**Texto para leer**
SANTA CLARA, Cuba. – Habrían pasado unos seis meses desde los sucesos en Dos Ríos cuando el campesino José Rosalía Pacheco le señalara a Enrique Loynaz del Castillo el sitio exacto donde había caído el “presidente de los insurrectos”, marcado por un palo de corazón. “Aquí, aquí mismo recogí la sangre de Martí. Vea todavía la huella del cuchillo por donde arranqué a la tierra todo el charco de sangre coagulada para guardarla en un pomo”.
A tres kilómetros al noroeste de Palma Soriano, donde confluyen los ríos Cauto y el Contramaestre, el ejército español causó una única baja aquel mediodía del 19 de mayo de 1895. En vano, el joven teniente Ángel de la Guardia había intentado rescatar al caído creyéndolo aún herido en la escaramuza. A minutos de la retirada y posterior regreso junto a las tropas cubanas, aparecía el caballo Baconao cubierto de sangre como confirmación inmediata de la desgracia.
A pesar de las señas ofrecidas por De la Guardia, quien acompañaba en ese momento a Martí, el general Máximo Gómez aún conservaba la ilusión de que hubiese podido quedarse extraviado en la “confusión de la pelea” o prisionero de la columna enemiga. En carta al coronel en jefe español, solicitó fe de vida o que le comunicaran al menos dónde habían sido depositados sus restos, mas no recibió respuesta de la contraparte. Luego de varios intentos fallidos por recuperarlo y tras el retorno del mensajero que condujo la misiva, asumió la certeza definitiva de la muerte del delegado y futuro presidente de la República en Armas.
Ni siquiera el propio coronel Ximénez de Sandoval, al mando de la columna que ejecutó la avanzada, estuvo completamente confiado de la identidad del abatido hasta que hubo de revisar sus pertenencias personales. En un mensaje posterior enviado a sus superiores, aclaró que el “titulado presidente cayó con cinco balazos” y que la posesión de su cadáver estaba siendo “muy disputada por los suyos”.

**Consigna**
Prosigue el texto sobre la caída de Martí en Dos Ríos a partir de su última oración.

**Filas de datos**
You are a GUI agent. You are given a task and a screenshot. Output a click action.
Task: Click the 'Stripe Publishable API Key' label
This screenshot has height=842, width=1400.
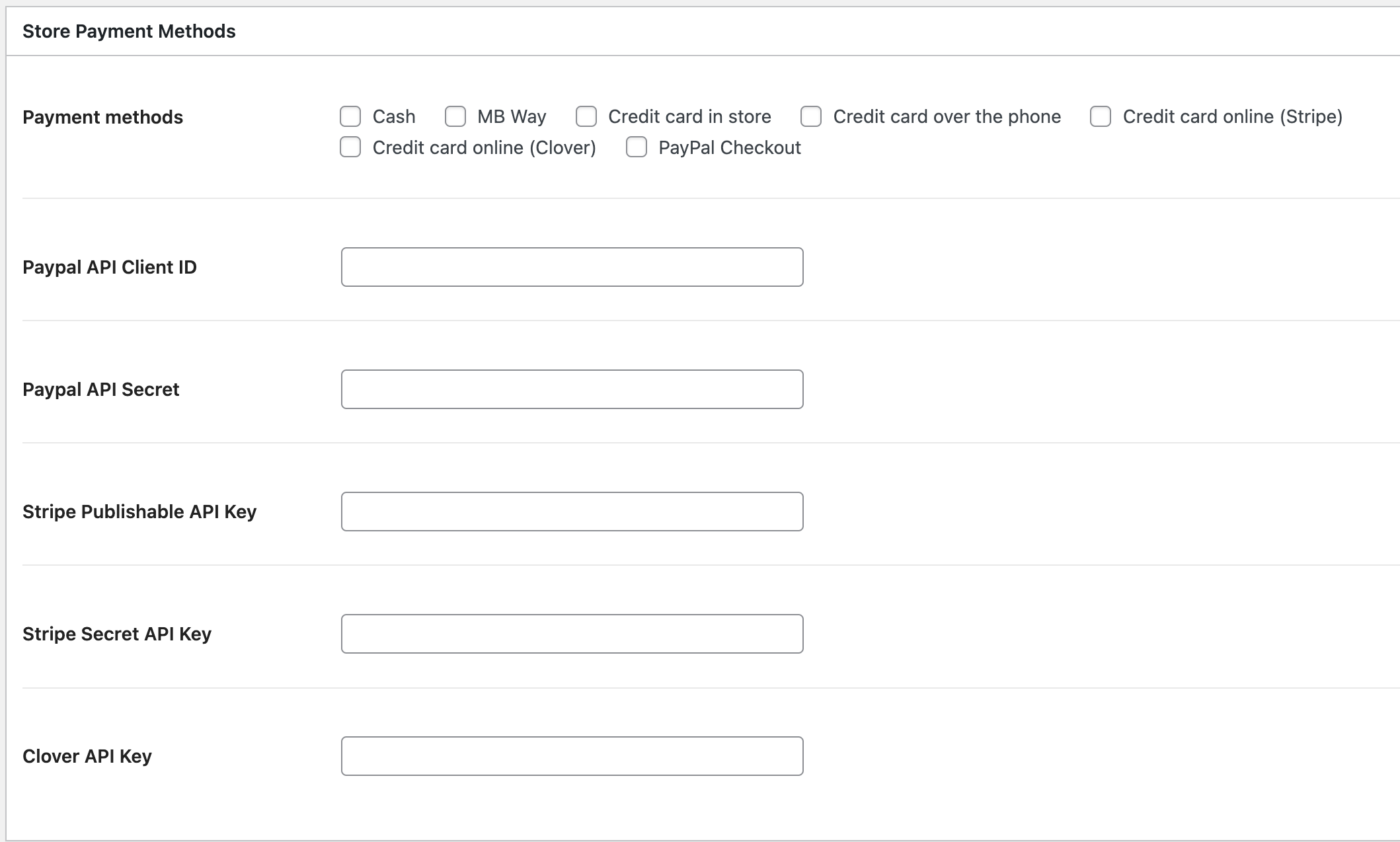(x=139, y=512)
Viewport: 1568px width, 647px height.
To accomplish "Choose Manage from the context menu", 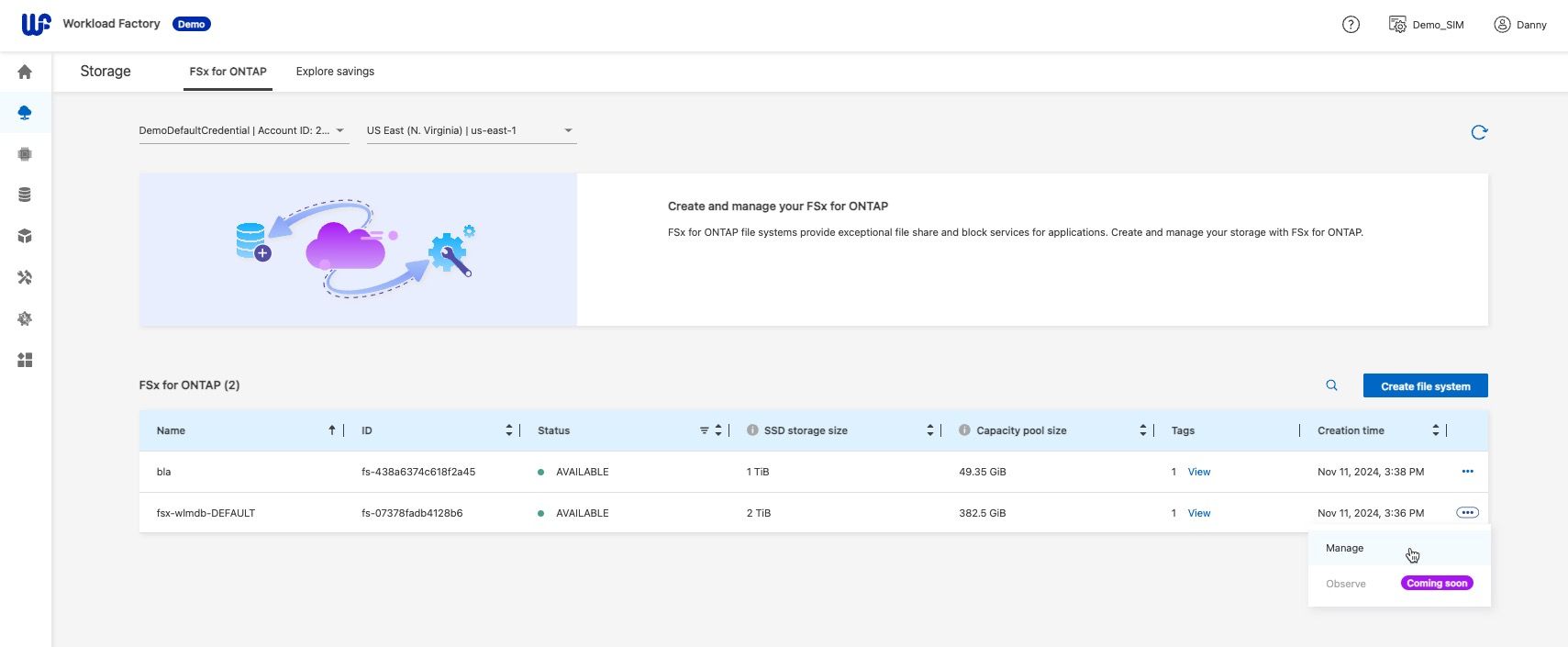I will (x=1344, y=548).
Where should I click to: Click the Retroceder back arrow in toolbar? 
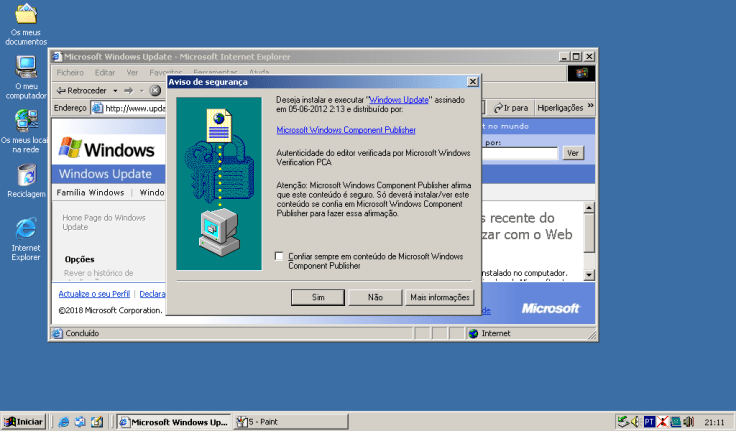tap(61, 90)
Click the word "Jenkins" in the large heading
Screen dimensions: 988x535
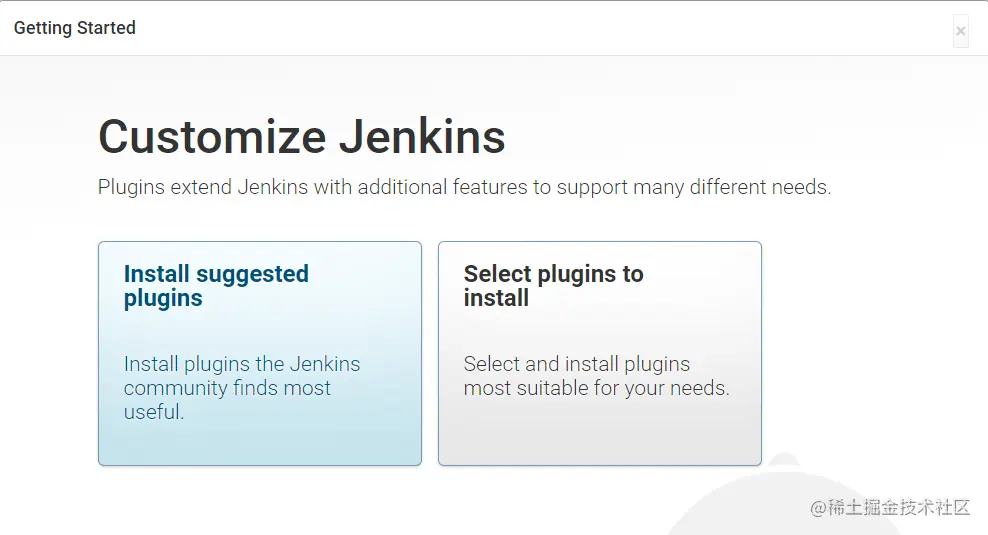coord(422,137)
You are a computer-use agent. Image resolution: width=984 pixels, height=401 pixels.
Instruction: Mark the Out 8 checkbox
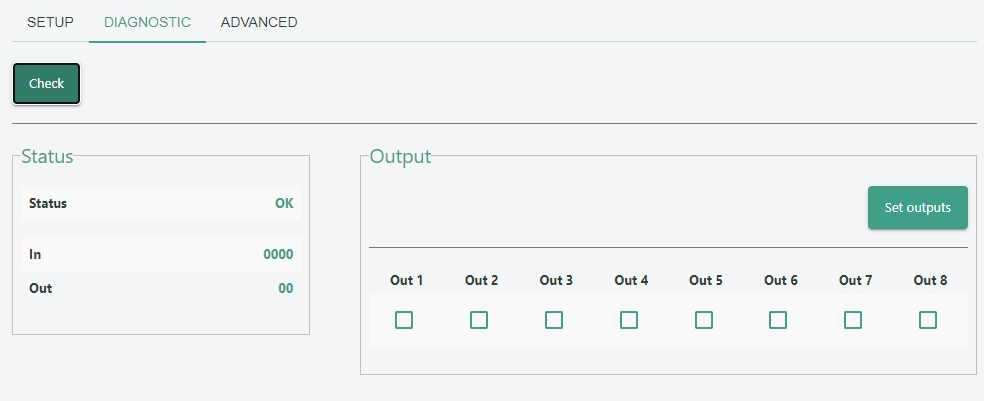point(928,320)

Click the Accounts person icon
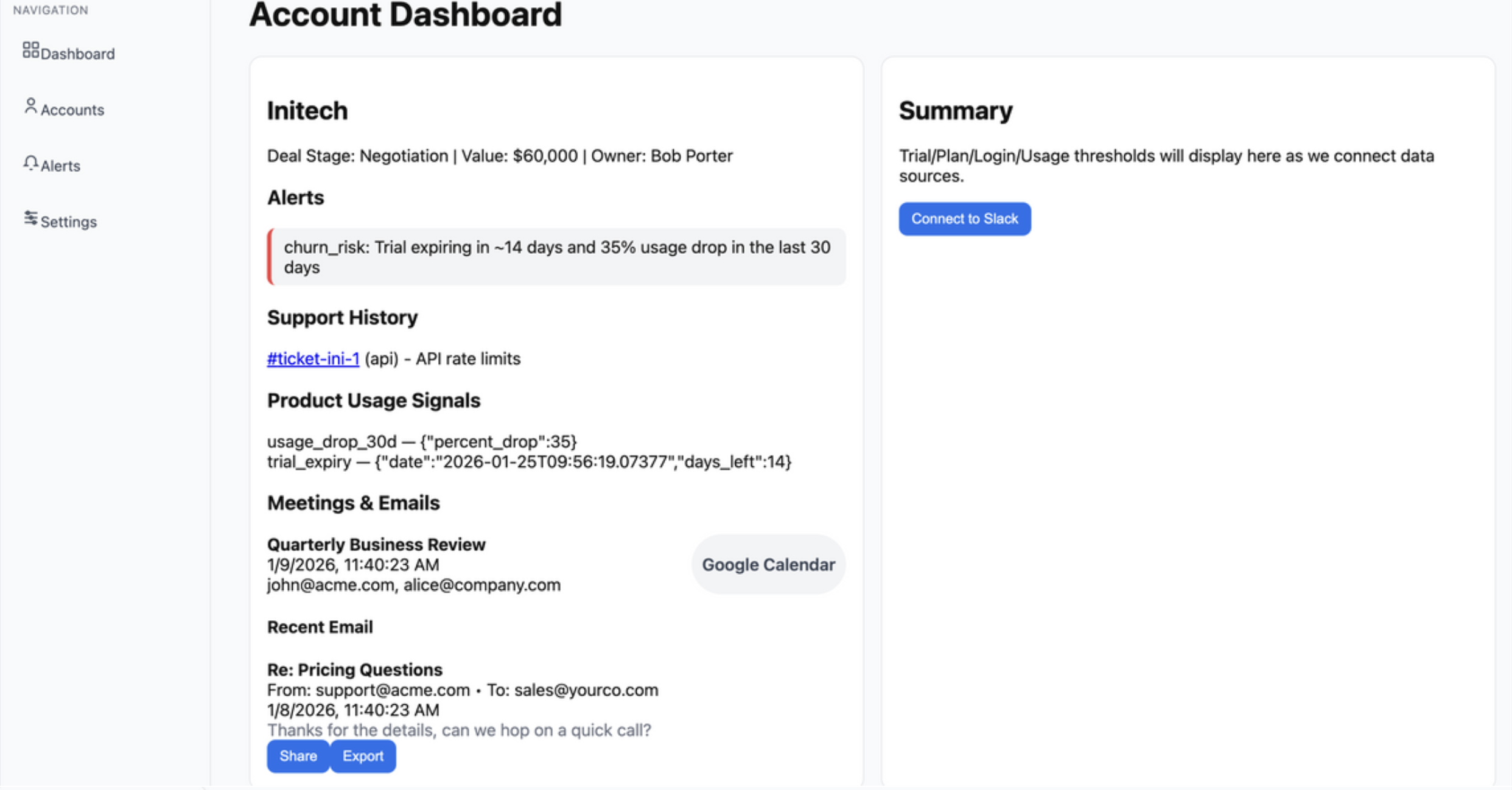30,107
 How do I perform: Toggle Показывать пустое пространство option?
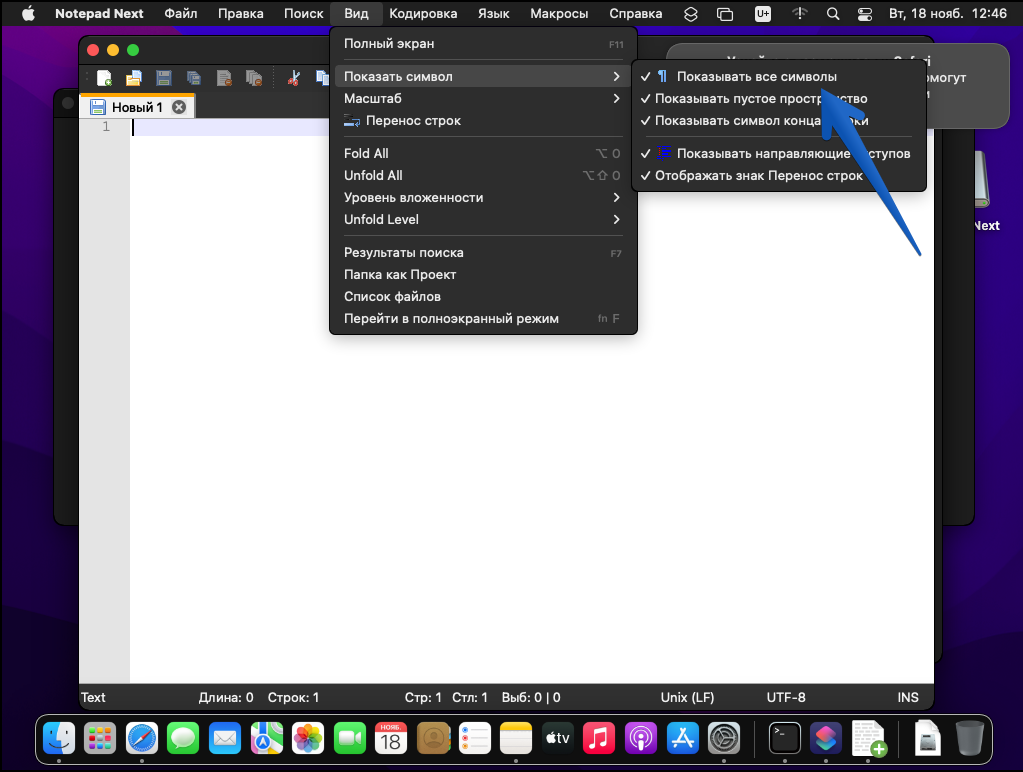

**Respuesta esperada**
Al momento del tiro mortal, Martí era un blanco fácil a la vista enemiga: vestía botines, un saco negro y sombrero oscuro de castor, y en la mano llevaba el revolver Colt con empuñadura de nácar obsequiado por Panchito Gómez Toro, sujeto al cuello por un cordón, del que no fue disparado un solo cartucho.
En su poder tenía un reloj y un pañuelo, ambos con sus iniciales (JM), y varios documentos preciados en los bolsillos: cartas y un retrato de María Mantilla y otras misivas de Carmen Miyares, Bartolomé Masó y Clemencia Gómez dirigidas a él, según reseña el fallecido investigador Rolando Rodríguez en su libro Dos Ríos: A caballo y con el sol en la frente.
También se halló el manuscrito inconcluso de la carta a Manuel Mercado, una cinta azul y el cortaplumas y la escarapela que se afirma pertenecieron a Carlos Manuel de Céspedes. Por múltiples referencias en textos históricos se conoce que el revólver fue entregado luego al general Arsenio Martínez Campos como botín de guerra y que las epístolas se confirieron a los archivos militares españoles.
Tras la debida identificación del cuerpo, que permaneció envuelto en una hamaca, la columna lo trasladó doblado y atado al lomo de un caballo, para depositarlo al pie de un jobo antes de tomar camino a Remanganaguas, donde previamente habían abierto el hoyo de su primera tumba en tierra viva.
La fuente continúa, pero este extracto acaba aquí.